───── Extracted text ─────

Every day, foreigners and citizens of Costa Rica enjoy diverse and unique events full of art, gastronomy, and culture. There is one that distinctively differentiates itself from all others. It is the “Welcome to Migratory Birds” Festival, which took place this year in “Santa Elena de General, Biological Corridor Alexander Sckuth”, on December 13th-16th.
The Association of Active Women (AMACOBAS), registered in 2014, is in charge of this incredible Festival, Graciela María Badilla Monje, Vice President of AMACOBAS, commented exclusively to The Costa Rica News that for the 2nd straight year the Festival took place, and this year they had new purposes beyond the ecological approach, and that is recovering their traditions.
For Graciela, in the towns of Costa Rica, it is necessary to rescue our ancestral traditions. That is why, in this Festival 2018, they decided to promote a conversation activity where people (older adults) participated. It was made mainly in the Biological Corridor that encompasses the communities: Santa Elena, Santa Teresa, San Francisco, San Ignacio, and Quizarra, among others. “We wanted to bring the elderly people from other places, because we kept looking for them to be the protagonists of this history, including the typical dishes and rural community tourism”, she said.
Through the “Welcome to Migratory Birds” Festival, the organizers from AMACOBAS will also rescue traditional games “that, nowadays, with the use of smartphones, boys and girls do not know them. Both parents and children will enjoy spinning tops, stickers, and many others”.
In the Festival, visitors could see booths full of local entrepreneurship, many of them with artisanal (fermented) wine, achiotes, various types of bread, corn tamale (made within a casserole over a wood fire), etc. Those who attended also consumed dishes, being totally different from those found in the city.

───── Recorded data ─────

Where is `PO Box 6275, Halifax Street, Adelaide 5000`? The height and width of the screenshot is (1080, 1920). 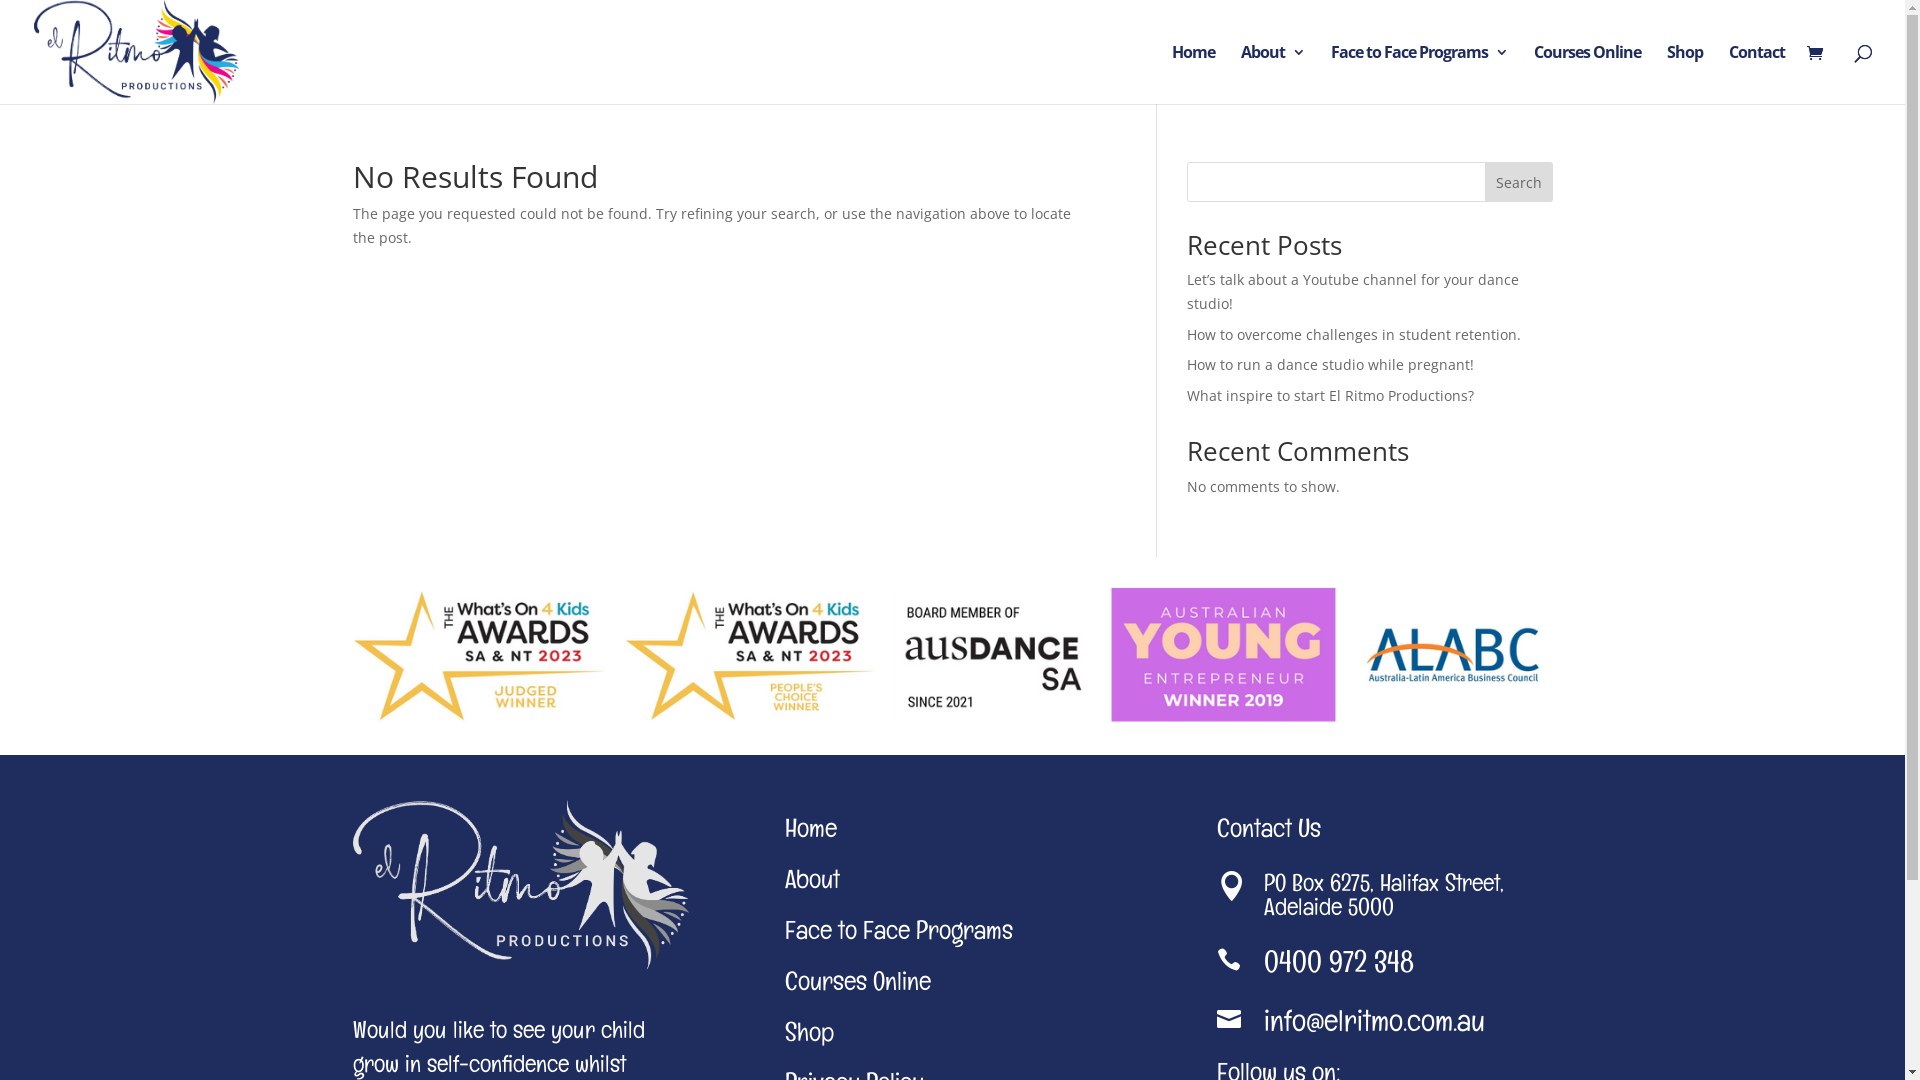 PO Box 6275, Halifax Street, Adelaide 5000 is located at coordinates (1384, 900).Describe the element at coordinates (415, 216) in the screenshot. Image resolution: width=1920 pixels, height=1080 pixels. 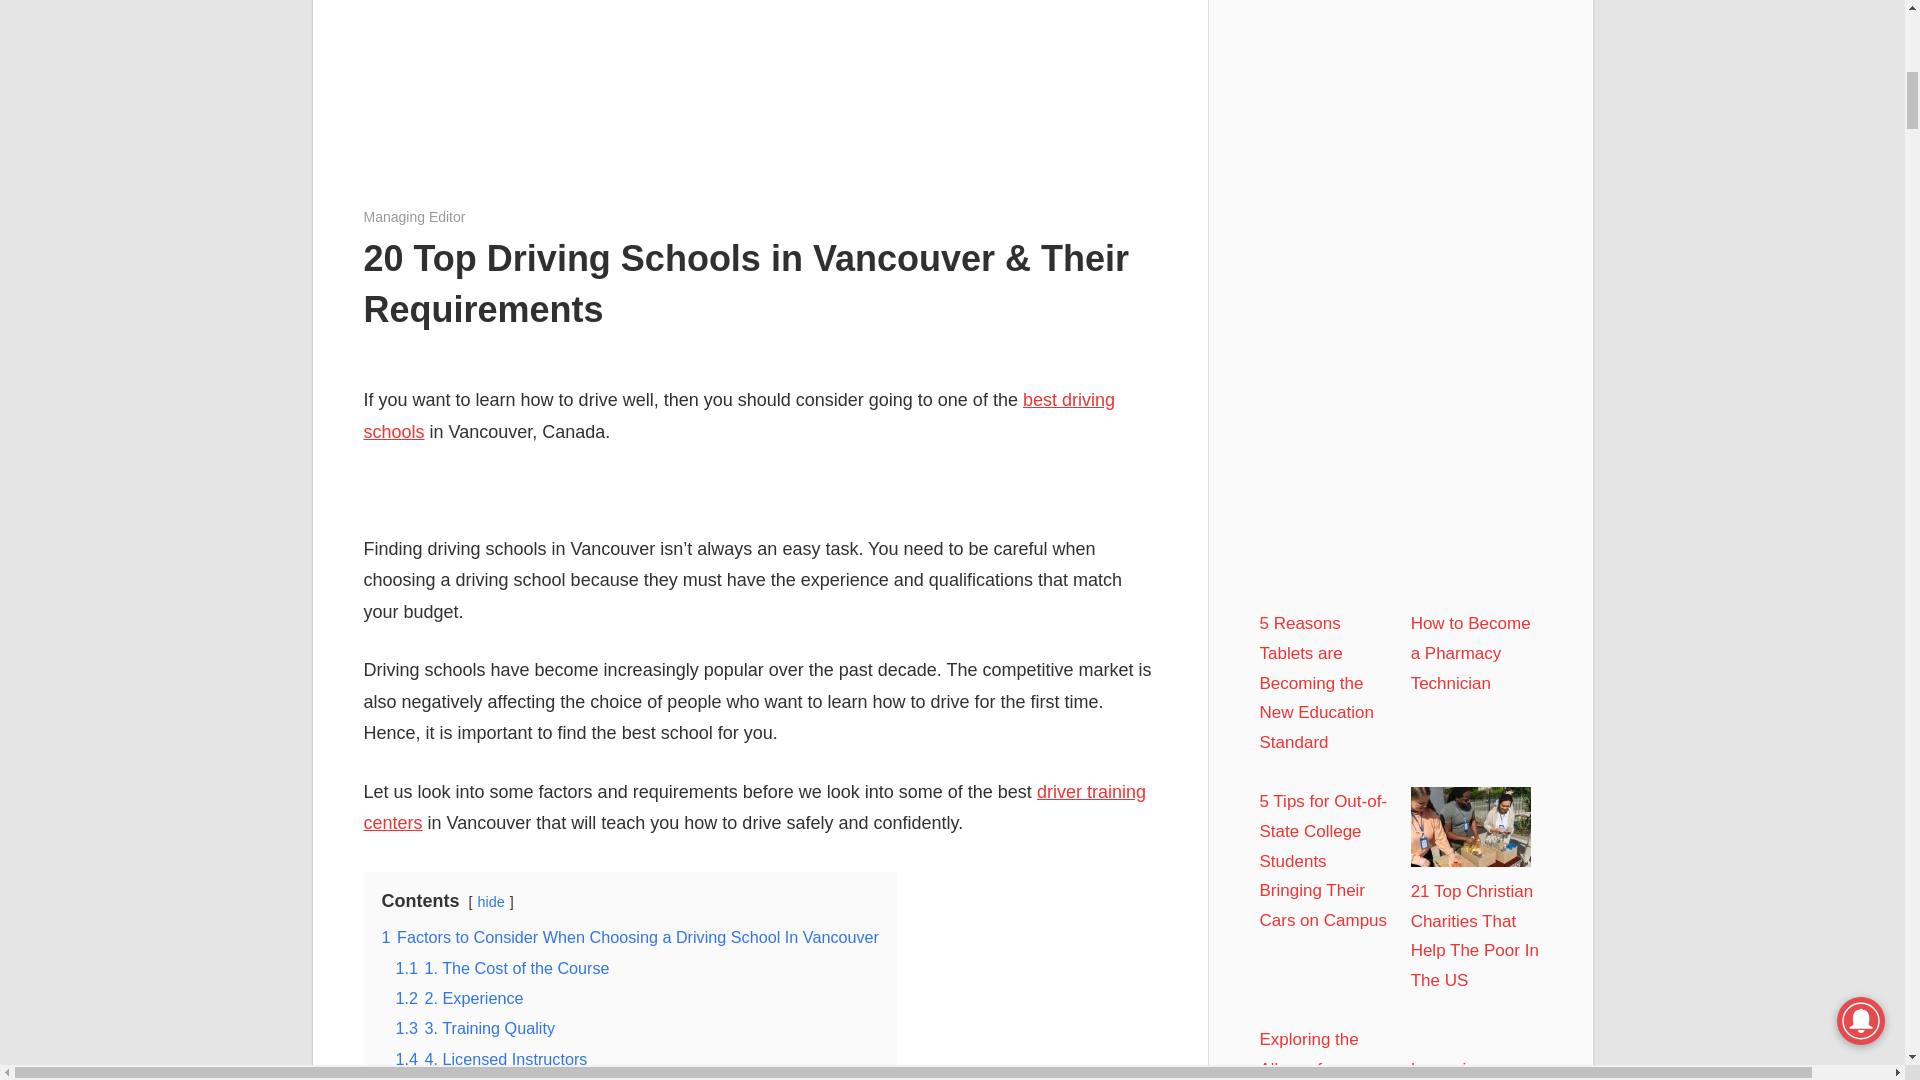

─────

Work to complete -
- A) List every community that the migratory birds festival article names as part of the Biological Corridor.
- B) Answer these from the migratory birds festival article:
(i) On what dates did the festival take place this year?
(ii) In what year was AMACOBAS registered?
(iii) How was the corn tamale at the booths made?

Answers by item number -
- A)
Santa Elena
Santa Teresa
San Francisco
San Ignacio
Quizarra

- B)
(i) December 13th-16th
(ii) 2014
(iii) Within a casserole over a wood fire